Trying not to think about it too much was almost impossible. I think we are both angry and frustrated, him because he knows he brought this into our lives in the first place. I told him I did not blame him for this, of course he does but he also got upset because I kept saying I knew this would happen, she's a lunatic and do you finally believe me now. He said he honestly didn't think this would ever happen and he knows she is crazy and has known. Me saying it over and over just frustrated him more. I got more angry thinking that this was an attempt to derail our family, which includes our children. I tried not to think about it that way but it's true and that fueled me. So, after handling it well and strong, it got the best of both of us and we argued instead of standing strong. I'm chalking this up to experience so I know how to better deal should this happen again. I know it's hard for him too. Part of me wishes I never said anything. I'm not sure I will should it happen again.

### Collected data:
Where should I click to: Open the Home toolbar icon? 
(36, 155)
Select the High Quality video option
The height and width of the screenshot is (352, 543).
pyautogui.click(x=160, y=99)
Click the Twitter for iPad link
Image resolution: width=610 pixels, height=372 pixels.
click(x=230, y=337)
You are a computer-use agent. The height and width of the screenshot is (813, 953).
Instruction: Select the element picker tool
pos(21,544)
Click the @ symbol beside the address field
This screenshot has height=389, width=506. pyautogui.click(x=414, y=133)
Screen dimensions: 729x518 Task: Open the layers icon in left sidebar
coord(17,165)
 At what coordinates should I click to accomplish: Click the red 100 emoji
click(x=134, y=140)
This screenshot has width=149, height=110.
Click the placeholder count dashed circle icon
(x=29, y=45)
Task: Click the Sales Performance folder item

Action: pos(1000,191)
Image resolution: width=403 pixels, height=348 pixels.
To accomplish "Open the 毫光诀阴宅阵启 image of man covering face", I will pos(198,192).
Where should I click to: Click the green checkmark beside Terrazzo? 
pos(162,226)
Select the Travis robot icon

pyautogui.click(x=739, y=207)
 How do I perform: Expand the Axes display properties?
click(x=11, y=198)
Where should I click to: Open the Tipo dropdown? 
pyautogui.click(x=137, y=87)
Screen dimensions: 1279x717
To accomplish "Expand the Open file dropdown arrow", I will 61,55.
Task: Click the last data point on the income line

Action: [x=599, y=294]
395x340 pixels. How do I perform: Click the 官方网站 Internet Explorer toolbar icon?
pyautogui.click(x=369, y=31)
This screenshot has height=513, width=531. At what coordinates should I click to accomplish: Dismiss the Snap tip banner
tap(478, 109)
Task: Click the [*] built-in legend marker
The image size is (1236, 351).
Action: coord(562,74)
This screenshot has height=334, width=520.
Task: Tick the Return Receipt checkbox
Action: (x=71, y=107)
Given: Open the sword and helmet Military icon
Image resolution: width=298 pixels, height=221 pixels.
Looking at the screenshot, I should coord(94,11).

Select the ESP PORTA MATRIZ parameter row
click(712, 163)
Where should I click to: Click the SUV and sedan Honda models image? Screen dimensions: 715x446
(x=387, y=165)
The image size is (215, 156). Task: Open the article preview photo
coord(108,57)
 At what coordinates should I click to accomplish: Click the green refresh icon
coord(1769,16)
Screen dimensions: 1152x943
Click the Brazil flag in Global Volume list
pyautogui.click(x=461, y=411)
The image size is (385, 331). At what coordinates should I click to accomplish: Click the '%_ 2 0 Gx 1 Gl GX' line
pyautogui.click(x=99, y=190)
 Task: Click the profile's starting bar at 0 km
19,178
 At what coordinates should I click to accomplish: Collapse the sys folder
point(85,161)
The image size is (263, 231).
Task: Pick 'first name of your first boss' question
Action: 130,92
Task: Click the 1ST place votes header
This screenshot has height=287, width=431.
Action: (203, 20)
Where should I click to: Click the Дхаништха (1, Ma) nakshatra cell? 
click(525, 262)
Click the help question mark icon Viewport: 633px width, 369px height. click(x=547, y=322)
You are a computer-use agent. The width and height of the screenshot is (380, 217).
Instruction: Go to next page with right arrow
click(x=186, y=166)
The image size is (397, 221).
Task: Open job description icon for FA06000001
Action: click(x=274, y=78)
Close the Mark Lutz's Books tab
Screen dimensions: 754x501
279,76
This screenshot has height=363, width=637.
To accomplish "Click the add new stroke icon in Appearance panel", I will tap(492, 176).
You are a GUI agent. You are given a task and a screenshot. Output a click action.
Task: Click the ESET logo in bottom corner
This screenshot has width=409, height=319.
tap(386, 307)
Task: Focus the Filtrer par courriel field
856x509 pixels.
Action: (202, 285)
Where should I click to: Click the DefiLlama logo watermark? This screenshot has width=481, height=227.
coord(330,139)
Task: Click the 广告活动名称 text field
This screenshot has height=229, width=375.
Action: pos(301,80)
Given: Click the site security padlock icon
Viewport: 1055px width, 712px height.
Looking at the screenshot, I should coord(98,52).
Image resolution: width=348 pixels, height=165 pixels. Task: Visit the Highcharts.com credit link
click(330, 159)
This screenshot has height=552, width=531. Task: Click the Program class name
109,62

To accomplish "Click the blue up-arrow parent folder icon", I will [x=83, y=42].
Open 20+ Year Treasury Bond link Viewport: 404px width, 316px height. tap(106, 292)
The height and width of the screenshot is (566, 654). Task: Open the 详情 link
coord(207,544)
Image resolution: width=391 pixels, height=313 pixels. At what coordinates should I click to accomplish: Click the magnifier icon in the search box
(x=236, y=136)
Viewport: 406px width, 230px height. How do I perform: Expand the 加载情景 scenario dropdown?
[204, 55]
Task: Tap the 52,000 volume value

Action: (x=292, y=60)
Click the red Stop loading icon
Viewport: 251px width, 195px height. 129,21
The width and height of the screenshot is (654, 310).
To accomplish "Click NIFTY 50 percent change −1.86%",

### Exercise tasks:
A. Answer these questions about the forum post on the argument:
(i) What did the writer keep saying to him?
(ii) What did the writer think this was an attempt to derail?
(iii) What did the two of them do instead of standing strong?
B. Write a continuation of the forum post on the argument, picking up after its final sentence.
The records come from a separate source.

### Written responses:
A.
(i) That the writer knew this would happen, that she's a lunatic, and whether he finally believed it now.
(ii) Their family, which includes their children.
(iii) They argued.

B.
_Posted via Mobile Device_


----------



## lifeistooshort

I have a little experience dealing with crazy and I'm telling you that sometimes the only way to deal with it is to be crazier. If she has a guy go ballistic and send him everything. Start sending things to her address.....nothing threatening that could be used against you of course but enough to make her think you're crazy. I had a family member harass me for a long time before I started blasting them with texts that were funny and made no sense. One of them was "Confucius say he who pucker up to donkey kiss a$$".....I made that one up myself 

It had nothing to do with anything but she stopped bothering me because she only knew how to deal with anger, not crazy and humor.


----------



## ThisIsntRealityTV?

Husband I talked this morning. We will ignore it and hopefully it stays at that level or no more. The reality is she lives for drama and misery so anything that adds to it would just make her feel like she is winning something. 4 years later...it's crazy. Something tells me we are probably not the only ones she did this too. Most likely any relationship she has ever had in between to see if she still has "it". Biggest narcissist I have ever encountered.
_Posted via Mobile Device_


----------



## NextTimeAround

I would have kept that message from her tucked away somewhere just in case it's first of more to come.

I agree with Lifeistooshort, some people only back down when you start acting crazier than they do.


----------



## ThisIsntRealityTV?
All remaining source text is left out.